Three versions of the Taurus 738 TCP, or Taurus Compact Pistol, were introduced at the 2009 SHOT Show in Orlando. The TCP, also known as the model 738, is a .380 ACP pistol clearly aimed at taking market share from the wildy popular Ruger LCP.
The TCP is a very small, thin and lightweight polymer pocket gun. The sights are described by Taurus as “low-profile,” but I would more accurately describe them as almost non-existent. That’s too bad, because this would have been one way the gun could have differentiated itself from the Ruger.
The Taurus TCP has a slide lock, ambidextrous magazine release, and a loaded chamber indicator. A slide stop is not always found on pistols of this size, and an ambi mag release is almost never seen except on larger handguns. These could be important features for anyone looking to pick up a 738 TCP.
The pistol holds six rounds in the magazine, with an additional eight-round magazine available. The extended magazine adds a little length to the grip of the gun, which may make it harder to conceal, but easier to hold on to. The TCP has a 3.3″ barrel and an overall length of 5.19″. That’s pretty small stuff.
I hope you like double action only (DAO) pistols, because that is what you are getting with this handgun. The trigger pull was long and moderately heavy. I would have liked it a lot more with a shorter trigger pull with the same weight. Others may disagree with this assessment since the Taurus 738 TCP is designed to be a pocket gun.
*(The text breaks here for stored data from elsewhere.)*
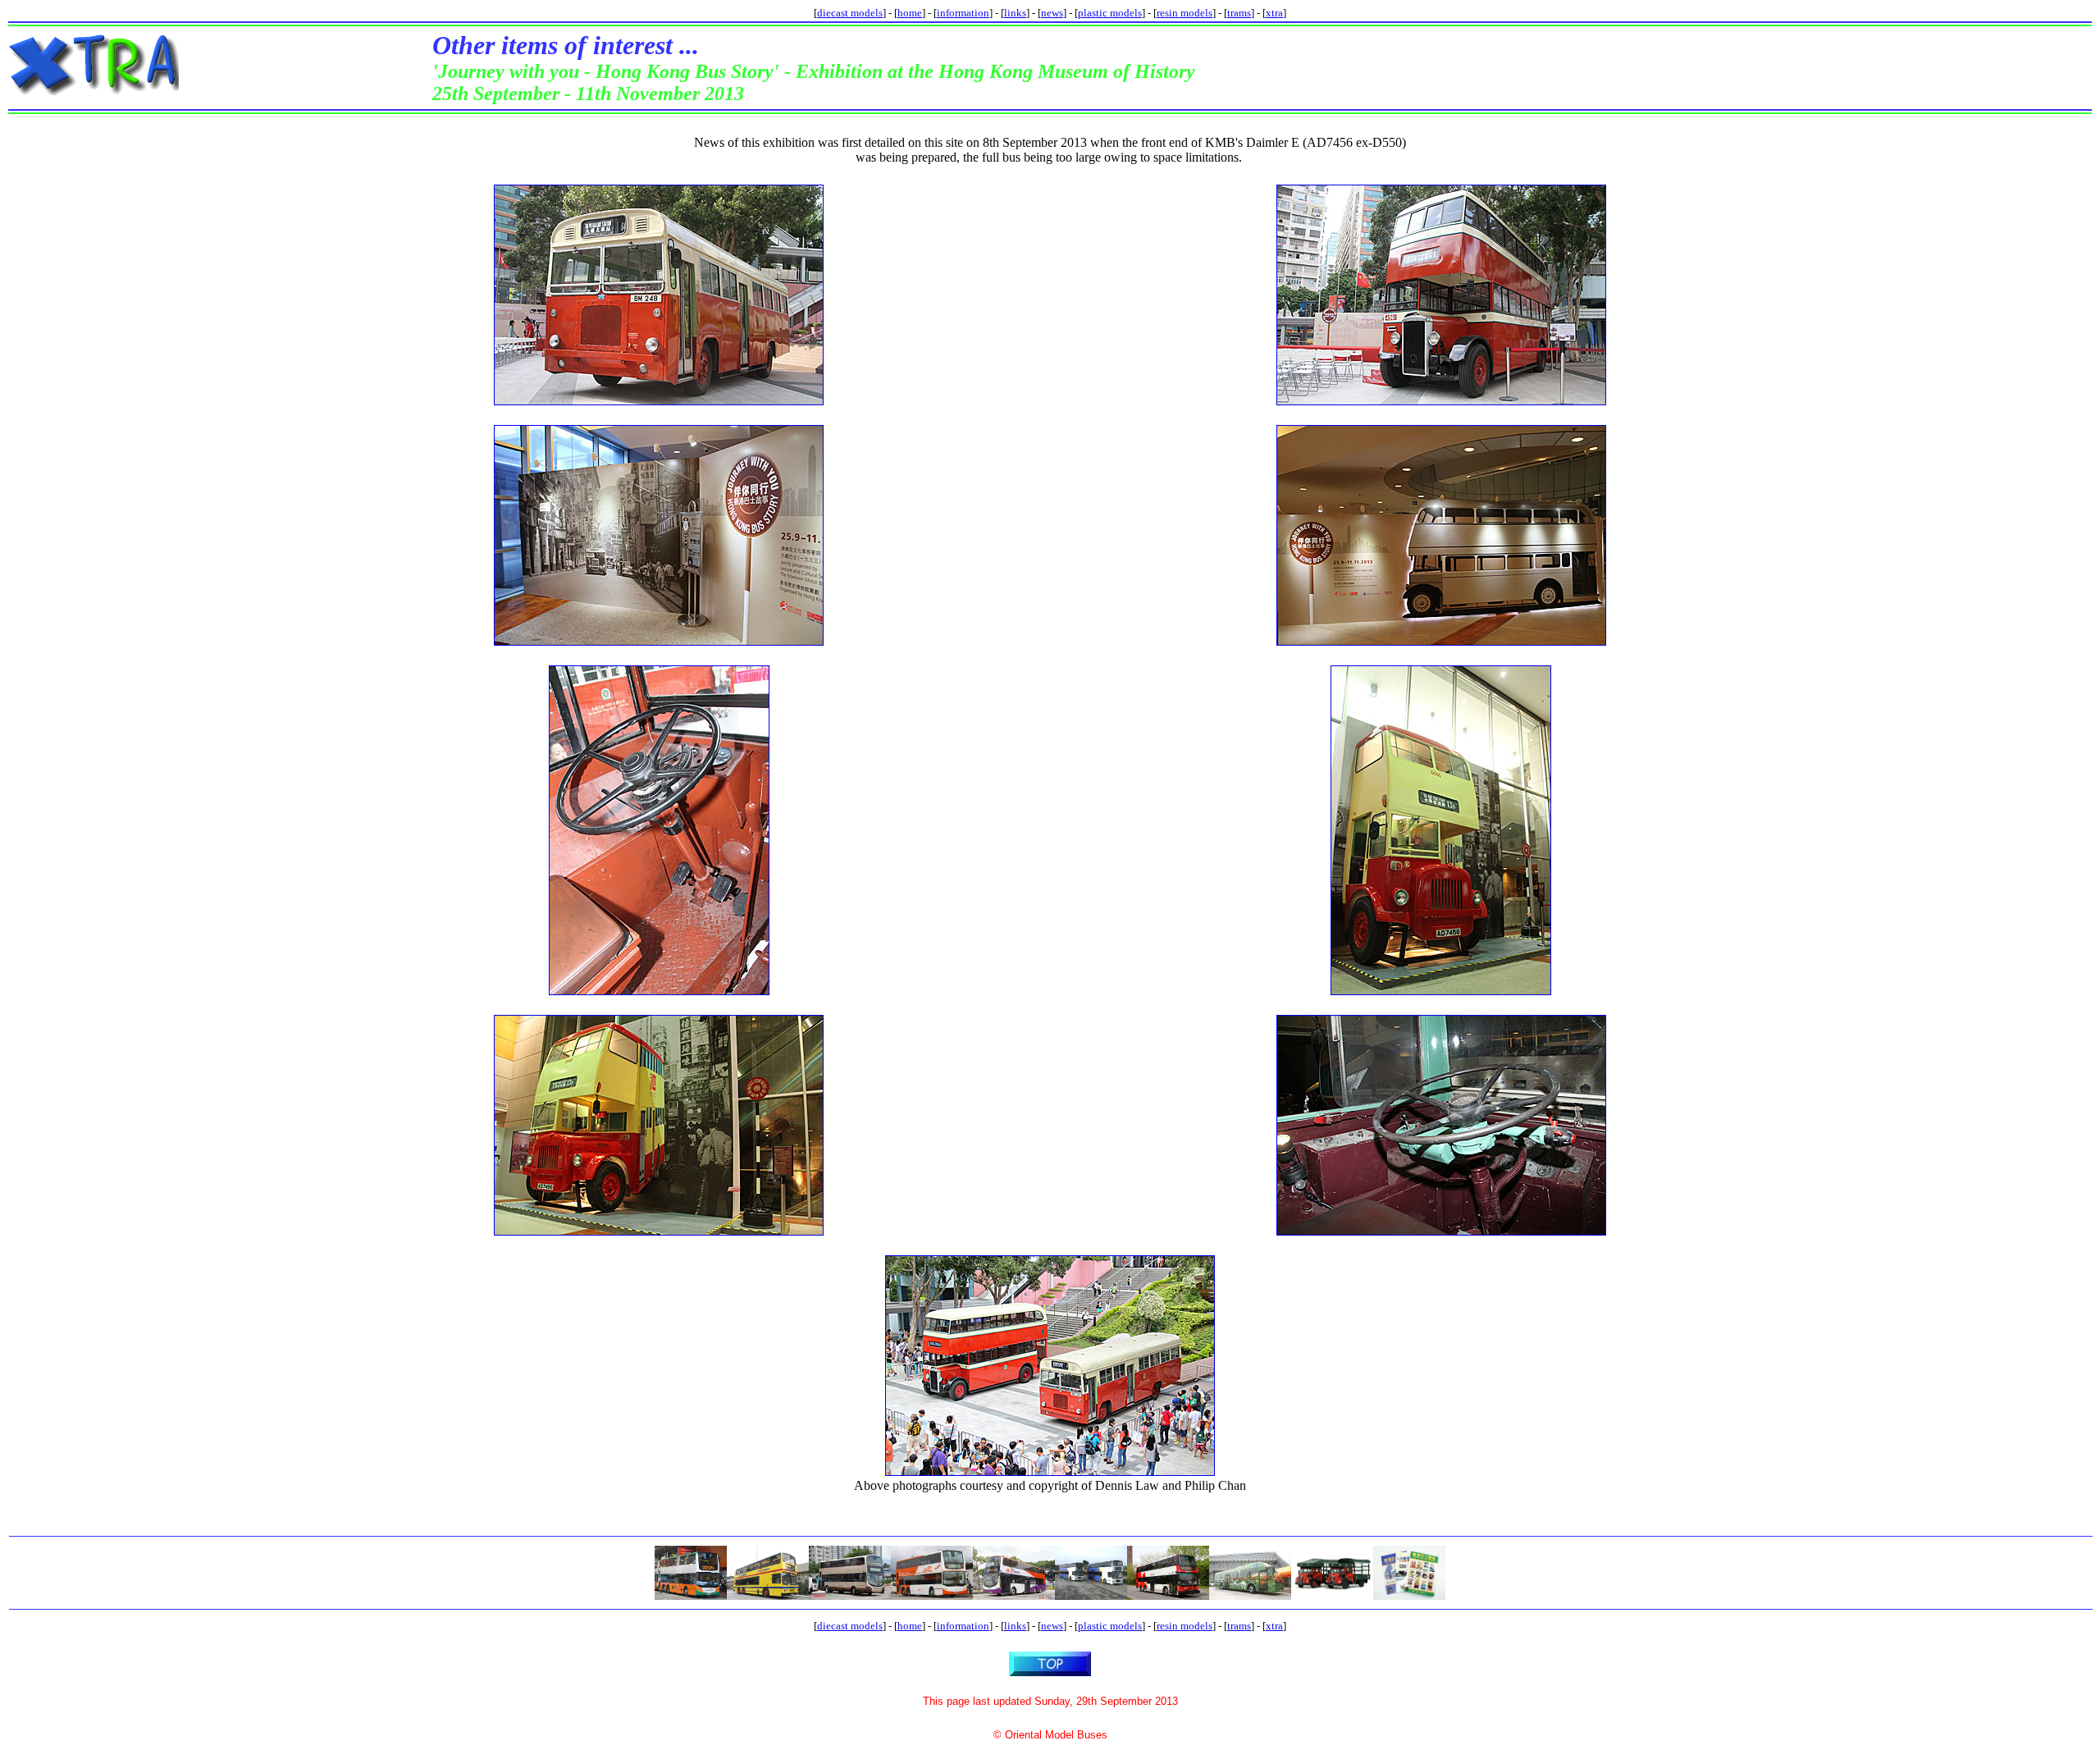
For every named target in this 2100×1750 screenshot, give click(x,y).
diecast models (850, 13)
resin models (1184, 13)
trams (1239, 13)
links (1015, 13)
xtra (1274, 13)
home (909, 13)
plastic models (1110, 13)
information (963, 13)
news (1052, 13)
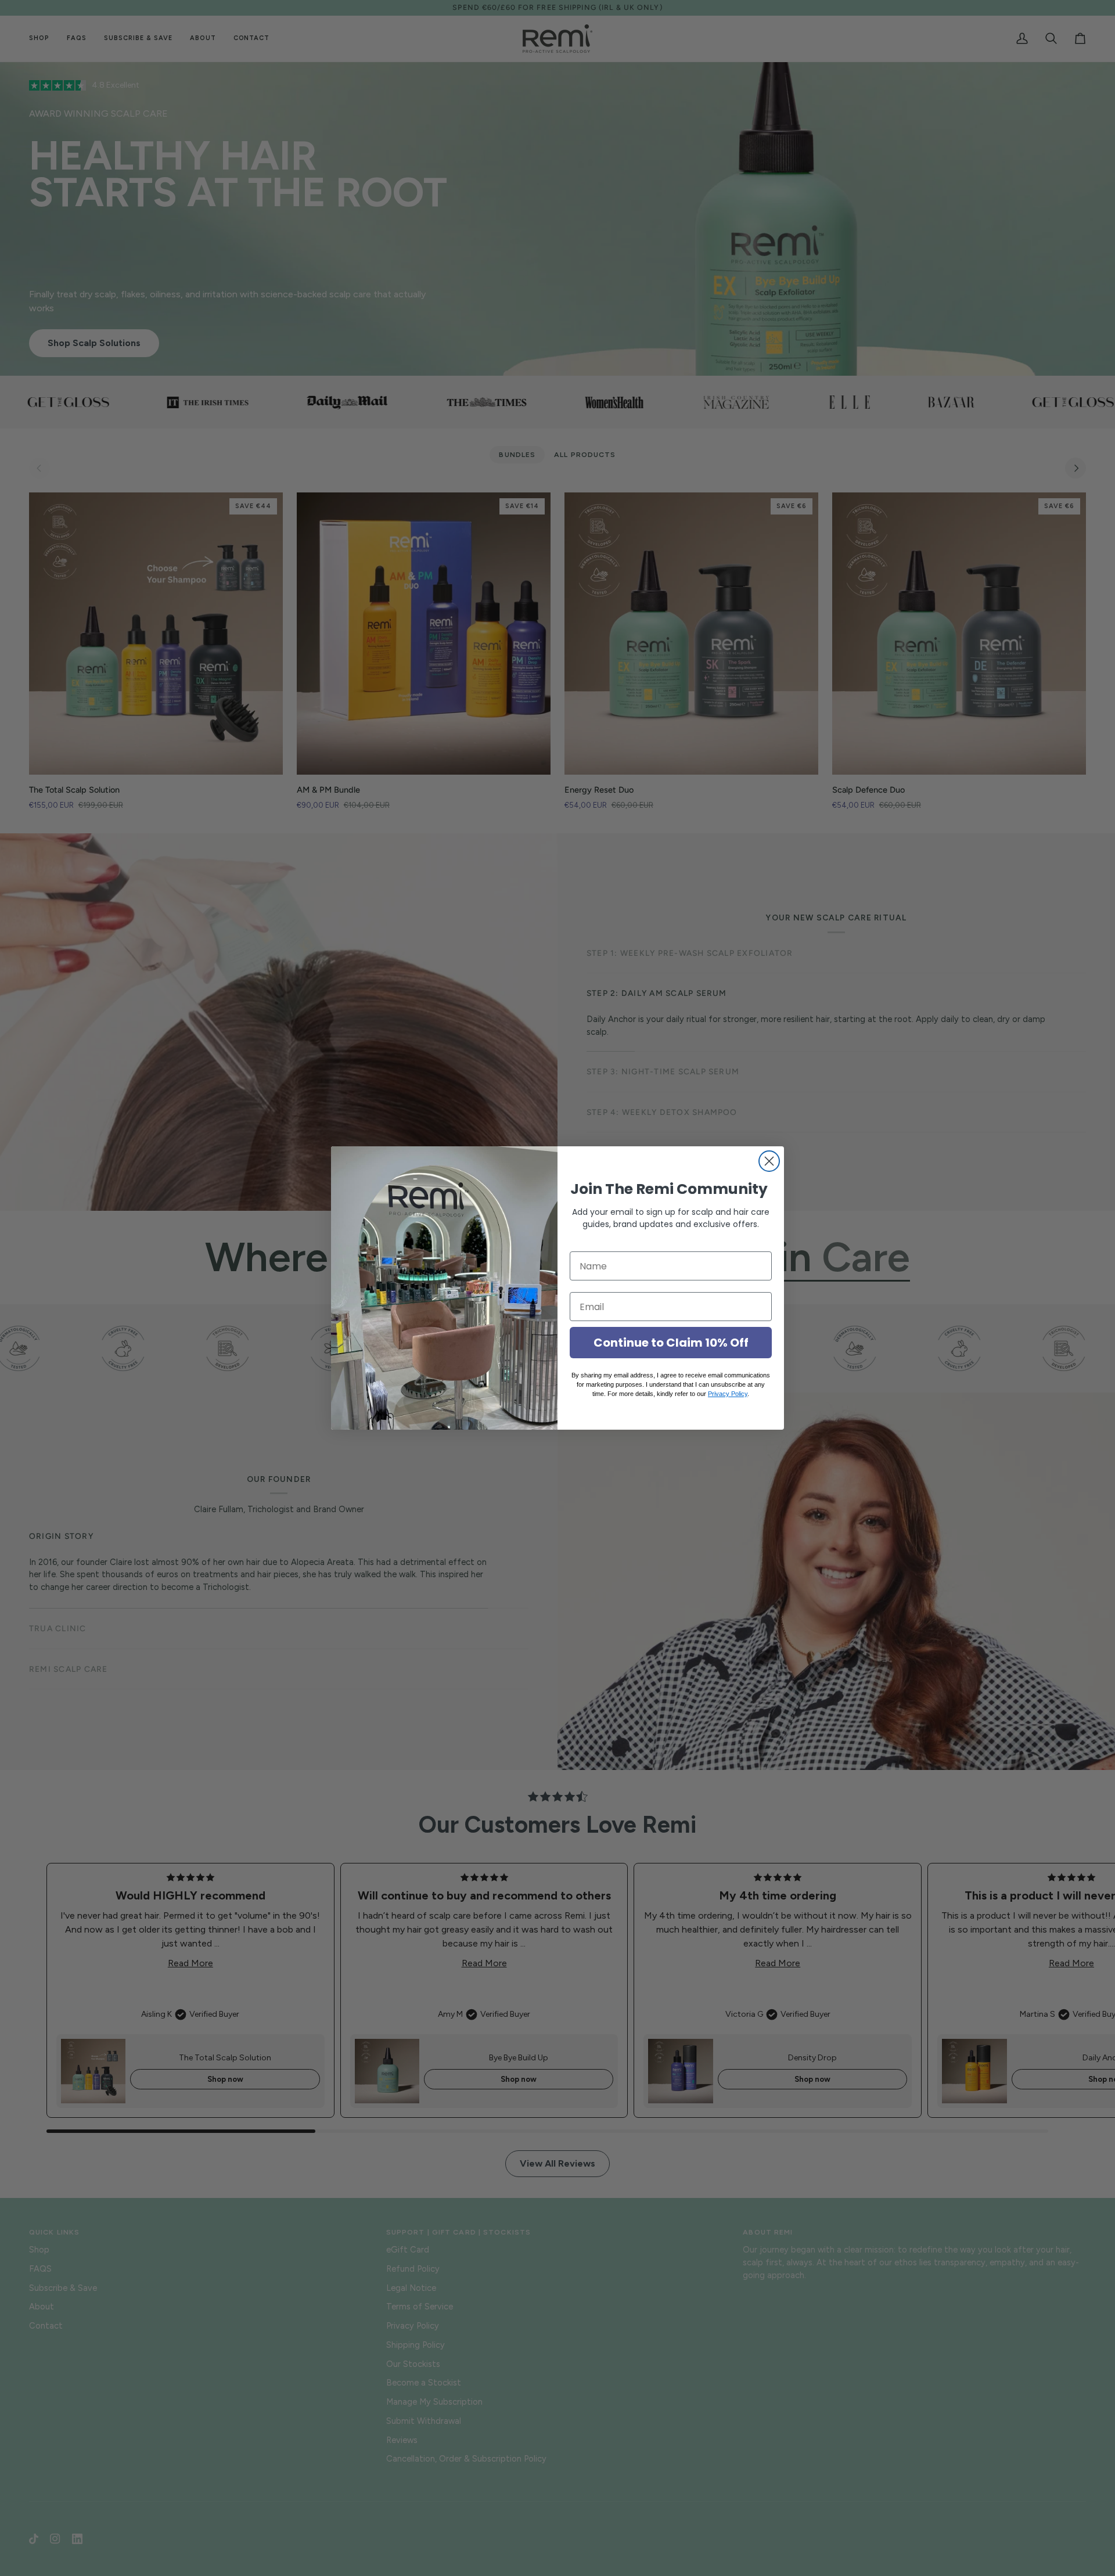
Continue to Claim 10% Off (671, 1342)
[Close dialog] (769, 1161)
The TCP is the lightest gun that Taurus currently offers, weighing only 10.2 ounces with a blued or stainless steel slide, and a mere nine ounces (!) with a titanium slide. The titanium slide version is so light, you might actually forget you are carrying it. Those weights are unloaded, by the way.
The Taurus TCP will be manufactured here in the United States. Taurus makes most of their guns in Brazil, but small guns like the 738 TCP can be difficult to import. In many ways, it makes sense for the company to invest in manufacturing here in the US. Not all parts have to be made in the USA, and many may be made in Brazil, with the serial numbered part being made in-country.
The Taurus rep on the show floor said pricing would be “around $300″ with the titanium model “about $100 more.” Ultimately, street prices are almost always cheaper, and Taurus handguns tend to be very competitive on price. I would expect this to be a sub-$300 gun at the end of the day. Time will tell.